= Asia Pacific Leaders Malaria Alliance =

Asia Pacific Leaders Malaria Alliance (APLMA) is an affiliation of Asian and Pacific heads of government formed to accelerate progress against malaria, aiming to eliminate the disease in the Asia Pacific Region by 2030 and reduce the risk of other communicable diseases.

The need to engage and support leaders and finance ministers led to the creation of APLMA, using the East Asia Summit process to galvanize heads of government. APLMA also presents a platform from which to use malaria as an entry point for broader strategic dialogue on health systems and security.

==History==
APLMA and its secretariat were created at the 2013 Brunei East Asia Summit (EAS) in response to leaders' growing concerns about the risk of a malaria resurgence, following a Declaration on Regional Responses to Malaria Control and Addressing Resistance to Antimalarial Medication meeting of the EAS in 2012. The APLMA Secretariat formally commenced operations in January 2014 and is currently based in Singapore.

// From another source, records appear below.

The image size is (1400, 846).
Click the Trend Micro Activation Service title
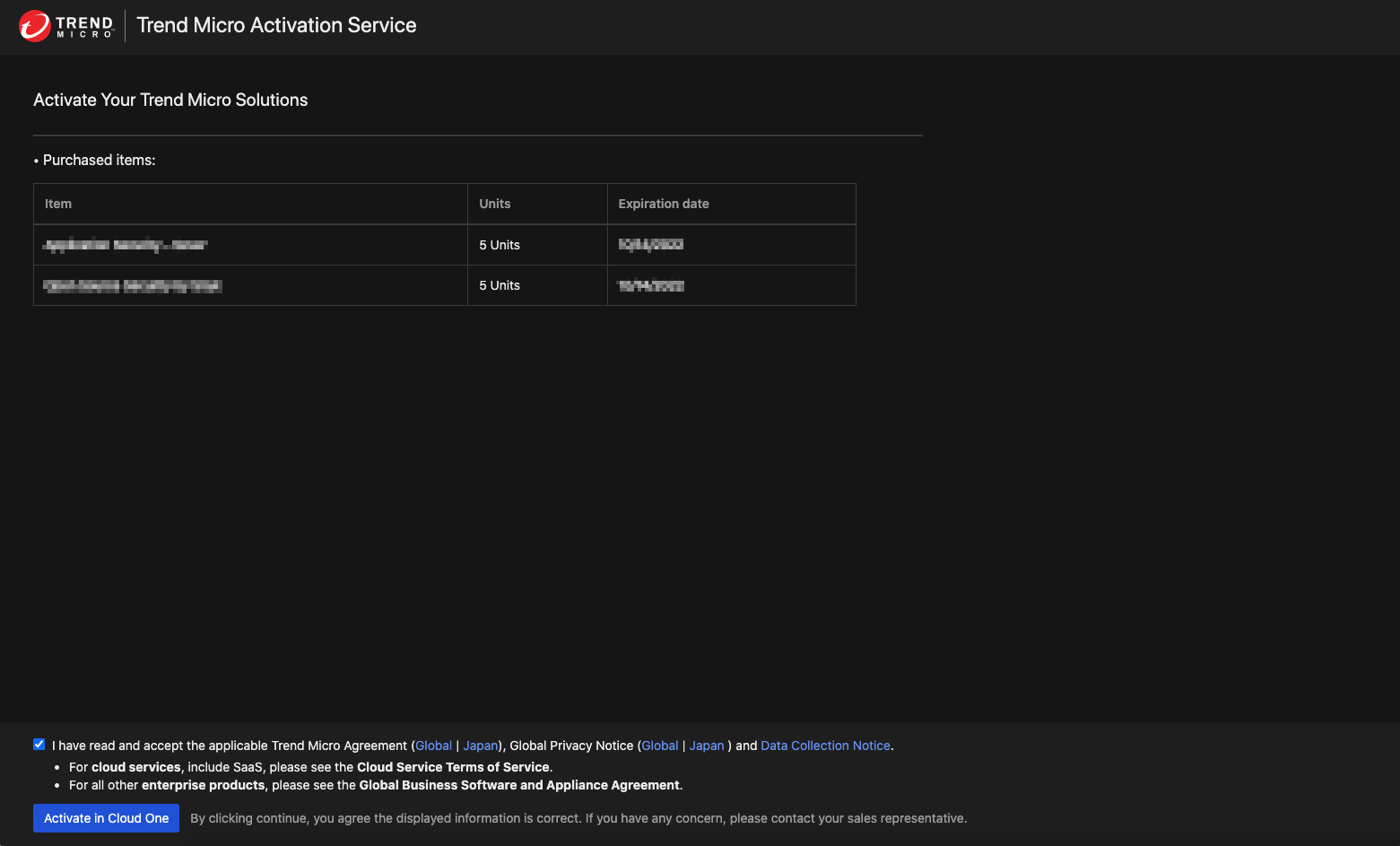pyautogui.click(x=276, y=25)
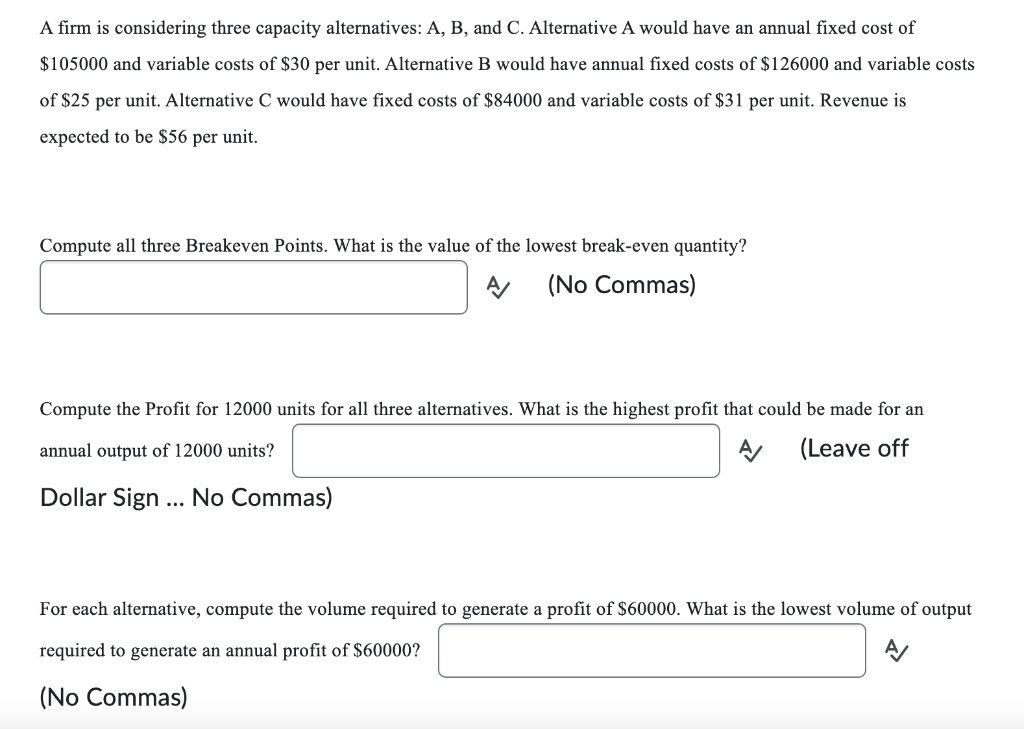Screen dimensions: 1024x729
Task: Click the A-checkmark icon following the 12000 units field
Action: pos(752,450)
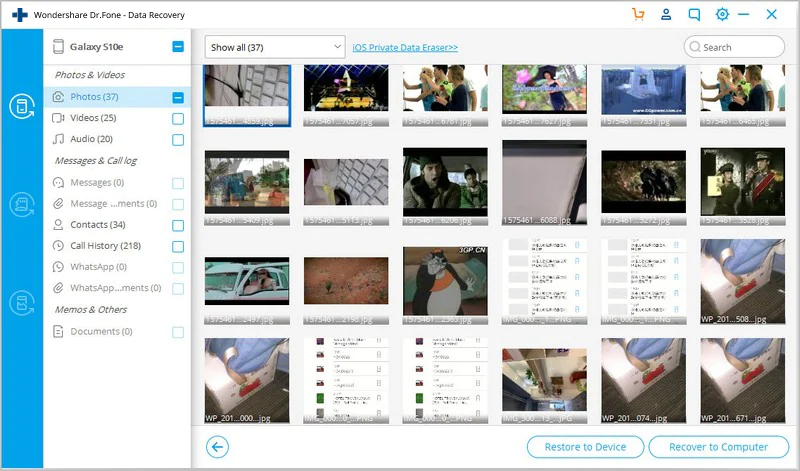Image resolution: width=800 pixels, height=471 pixels.
Task: Open the user account icon
Action: coord(666,14)
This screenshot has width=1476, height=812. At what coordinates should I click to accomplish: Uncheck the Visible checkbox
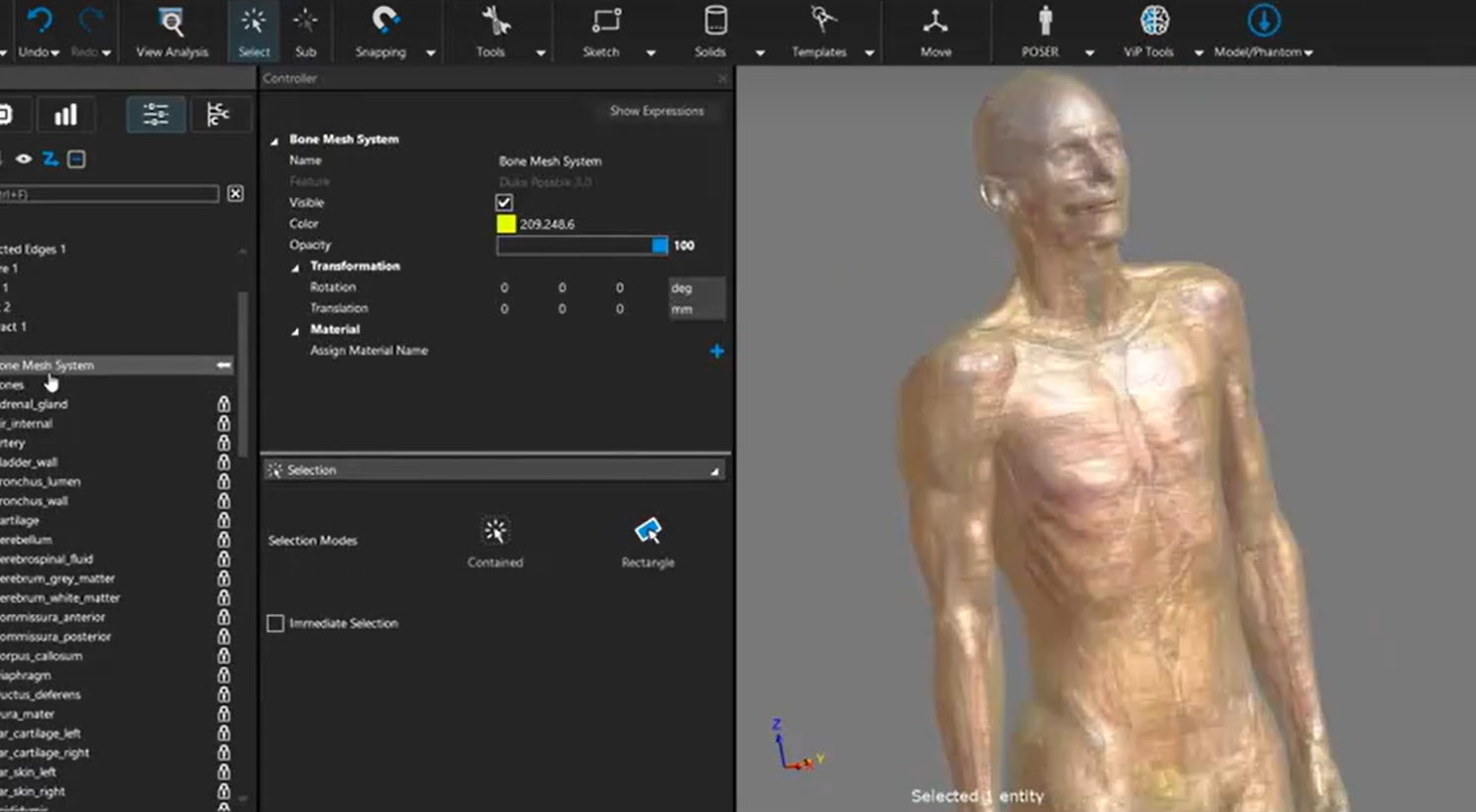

The APLMA Mission is to support and facilitate elimination of malaria across Asia Pacific by 2030: Driving implementation of the APLMA Leaders Malaria Elimination Roadmap by benchmarking progress against priorities, coordinating regional action and brokering policy, technical and financing solutions to regional and national challenges and bolstering country leadership to expedite elimination of malaria at country level by 2030.